À l’occasion des commémorations du 8 mai 1945, Volodymyr Zelensky a prononcé une allocution vidéo longue de 15 minutes. La séquence, très travaillée, a été tournée dans un endroit devenu symbolique de la guerre, un immeuble coupé en deux situé à Borodyanka, à 60 km au nord-ouest de Kyiv, ville reprise aux Russes le 7 avril dernier.

La séquence, en noir et blanc, alterne images du conflit actuel et archives de la Seconde Guerre mondiale, faisant écho aux propos du Président qui établit le parallèle entre les deux guerres. Les références aux massacres commis par l’Allemagne nazie sont nombreuses et ne se limitent pas à l’Ukraine ou à l’Europe de l’Est, comme en témoigne la référence à Oradour-sur-Glane par exemple.

Voici une proposition de traduction de ce discours. Le texte d’origine est disponible sur le site officiel de la Présidence de l’Ukraine  ICI


Le printemps peut-il être noir et blanc ? Y a-t-il un mois de février éternel ? Les mots d’or sont-ils dévalorisés ? Malheureusement, l’Ukraine connaît les réponses à toutes ces questions. Malheureusement, les réponses sont « oui ».

Chaque année, le 8 mai, avec l’ensemble du monde civilisé, nous honorons tous ceux qui ont défendu la planète contre le nazisme pendant la Seconde Guerre mondiale. Des millions de vies perdues, des destins estropiés, des âmes torturées et des millions de raisons de dire au mal : plus jamais ça !

Nous connaissions le prix que nos ancêtres ont payé pour cette sagesse. Nous savions combien il est important de le préserver et de le transmettre à la postérité. Mais nous n’avions aucune idée que notre génération assisterait à la profanation des mots, qui, en fin de compte, ne sont pas la vérité pour tout le monde.

Cette année, nous disons « Plus jamais ça » différemment. Nous entendons « Plus jamais ça » différemment. Cela semble douloureux, cruel. Sans exclamation, mais avec un point d’interrogation. Vous dites : plus jamais ça ? Parlez-en à l’Ukraine.

Le 24 février, le mot « jamais » a été effacé. Abattu et bombardé. Par des centaines de missiles à 4 heures du matin, qui ont réveillé toute l’Ukraine. Nous avons entendu de terribles explosions. Nous avons entendu : encore une fois !

La ville de Borodyanka est l’une des nombreuses victimes de ce crime ! Derrière moi se trouve l’un des nombreux témoins ! Pas une installation militaire, pas une base secrète, mais un simple bâtiment de neuf étages. Peut-il constituer une menace pour la sécurité de la Russie, d’un huitième de la terre, de la deuxième armée mondiale, d’un État nucléaire ? Y a-t-il quelque chose de plus absurde que cette question ? C’est possible.

250 kg de bombes hautement explosives, avec lesquelles la superpuissance a bombardé cette petite ville. Et c’est devenu engourdi. Il ne peut pas dire aujourd’hui : plus jamais ça ! Il ne peut rien dire aujourd’hui.
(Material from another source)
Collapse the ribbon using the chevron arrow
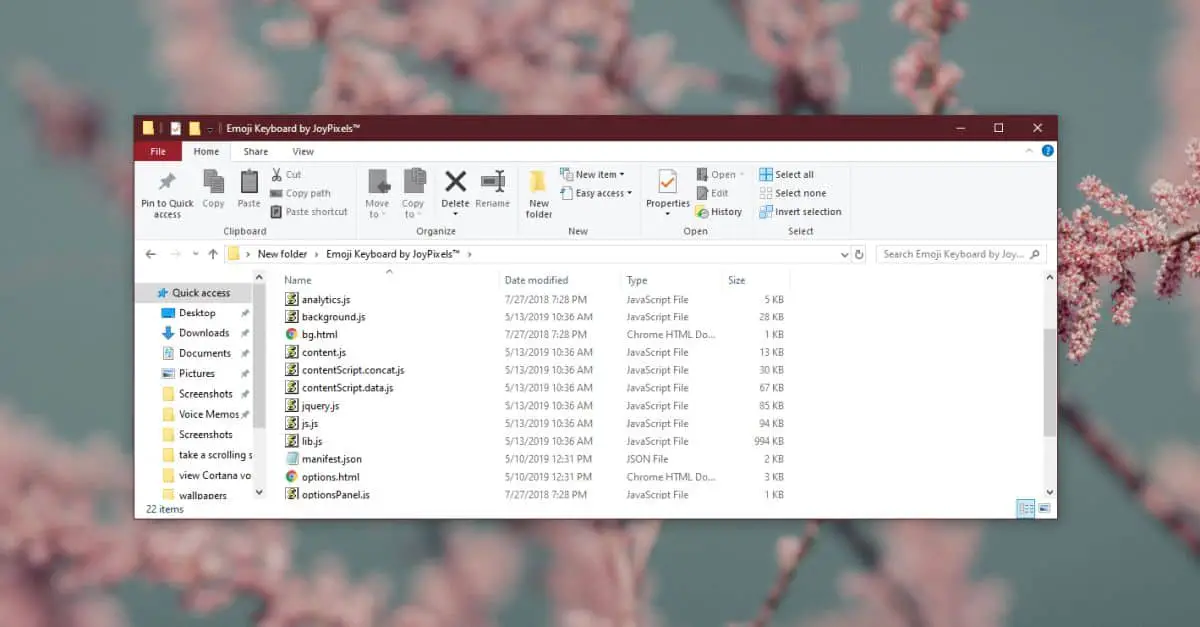1200x627 pixels. (1028, 151)
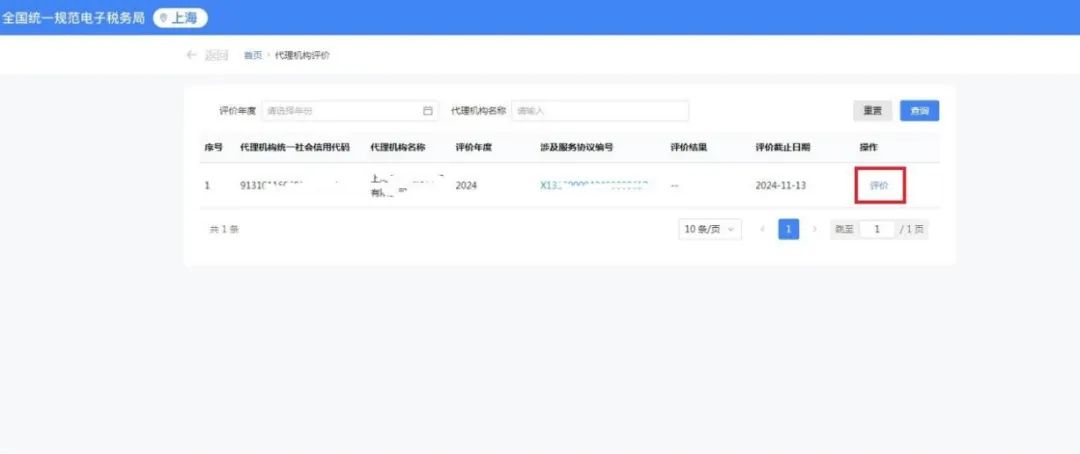Click the back arrow icon
This screenshot has height=454, width=1080.
[191, 55]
Mais ici tout est clair sans mots.

Il suffit de regarder cette maison. Il y avait des murs ici. Ils avaient autrefois des photos sur eux. Et sur les photos, il y avait ceux qui ont déjà traversé l’enfer de la guerre. Cinquante hommes qui ont été envoyés en Allemagne pour le travail forcé. Ceux qui ont été brûlés vifs lorsque les nazis ont brûlé plus de 100 maisons ici.

250 soldats qui sont morts sur les fronts de la Seconde Guerre mondiale, et un total de près de 1000 habitants de Borodyanka qui ont combattu et vaincu le nazisme. Pour s’assurer : plus jamais ça. Ils se sont battus pour l’avenir des enfants, pour la vie qui était ici jusqu’au 24 février.

Imaginez que les gens se couchent dans chacun de ces appartements. Ils se souhaitent bonne nuit. Ils éteignent la lumière. Embrassent leurs proches. Ferment les yeux. Ils rêvent de quelque chose. Il y a un silence complet. Ils s’endorment tous, ne sachant pas que tout le monde ne se réveillera pas. Ils dorment profondément. Ils rêvent de quelque chose d’agréable. Mais dans quelques heures, ils seront réveillés par des explosions de missiles. Et quelqu’un ne se réveillera plus jamais. Plus jamais.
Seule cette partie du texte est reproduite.